### [Task description]
Copy out all the entries shown below, exactly as they appear.

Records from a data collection
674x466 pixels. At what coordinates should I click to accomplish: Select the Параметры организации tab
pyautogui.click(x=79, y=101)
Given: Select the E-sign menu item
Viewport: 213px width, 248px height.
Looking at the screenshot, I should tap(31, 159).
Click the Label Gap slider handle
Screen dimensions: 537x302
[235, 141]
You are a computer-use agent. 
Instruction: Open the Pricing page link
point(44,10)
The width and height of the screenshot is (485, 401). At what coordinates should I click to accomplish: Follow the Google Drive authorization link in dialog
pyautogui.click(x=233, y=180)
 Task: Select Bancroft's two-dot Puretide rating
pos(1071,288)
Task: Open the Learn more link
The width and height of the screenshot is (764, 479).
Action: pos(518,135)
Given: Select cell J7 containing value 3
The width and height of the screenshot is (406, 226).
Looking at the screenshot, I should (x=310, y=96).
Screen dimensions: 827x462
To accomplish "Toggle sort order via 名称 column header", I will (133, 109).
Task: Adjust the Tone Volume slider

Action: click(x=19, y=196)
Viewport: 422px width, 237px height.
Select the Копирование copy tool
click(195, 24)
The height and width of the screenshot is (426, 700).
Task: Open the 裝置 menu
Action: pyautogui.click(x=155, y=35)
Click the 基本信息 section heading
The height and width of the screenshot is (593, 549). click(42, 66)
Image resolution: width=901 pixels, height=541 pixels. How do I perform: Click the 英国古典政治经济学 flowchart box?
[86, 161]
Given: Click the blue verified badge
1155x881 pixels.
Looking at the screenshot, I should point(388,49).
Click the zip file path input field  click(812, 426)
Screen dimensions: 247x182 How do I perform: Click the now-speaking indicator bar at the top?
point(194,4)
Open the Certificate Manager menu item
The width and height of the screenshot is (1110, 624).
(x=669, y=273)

### [Result of the exercise]
674x466 pixels. At what coordinates should I click to accomplish: Select the Параметры организации tab
pyautogui.click(x=79, y=101)
Given: Select the E-sign menu item
Viewport: 213px width, 248px height.
Looking at the screenshot, I should tap(31, 159).
Click the Label Gap slider handle
Screen dimensions: 537x302
[235, 141]
You are a computer-use agent. 
Instruction: Open the Pricing page link
point(44,10)
The width and height of the screenshot is (485, 401). At what coordinates should I click to accomplish: Follow the Google Drive authorization link in dialog
pyautogui.click(x=233, y=180)
 Task: Select Bancroft's two-dot Puretide rating
pos(1071,288)
Task: Open the Learn more link
The width and height of the screenshot is (764, 479).
Action: pos(518,135)
Given: Select cell J7 containing value 3
The width and height of the screenshot is (406, 226).
Looking at the screenshot, I should (x=310, y=96).
Screen dimensions: 827x462
To accomplish "Toggle sort order via 名称 column header", I will (133, 109).
Task: Adjust the Tone Volume slider

Action: click(x=19, y=196)
Viewport: 422px width, 237px height.
Select the Копирование copy tool
click(195, 24)
The height and width of the screenshot is (426, 700).
Task: Open the 裝置 menu
Action: pyautogui.click(x=155, y=35)
Click the 基本信息 section heading
The height and width of the screenshot is (593, 549). click(42, 66)
Image resolution: width=901 pixels, height=541 pixels. How do I perform: Click the 英国古典政治经济学 flowchart box?
[86, 161]
Given: Click the blue verified badge
1155x881 pixels.
Looking at the screenshot, I should point(388,49).
Click the zip file path input field  click(812, 426)
Screen dimensions: 247x182 How do I perform: Click the now-speaking indicator bar at the top?
point(194,4)
Open the Certificate Manager menu item
The width and height of the screenshot is (1110, 624).
(x=669, y=273)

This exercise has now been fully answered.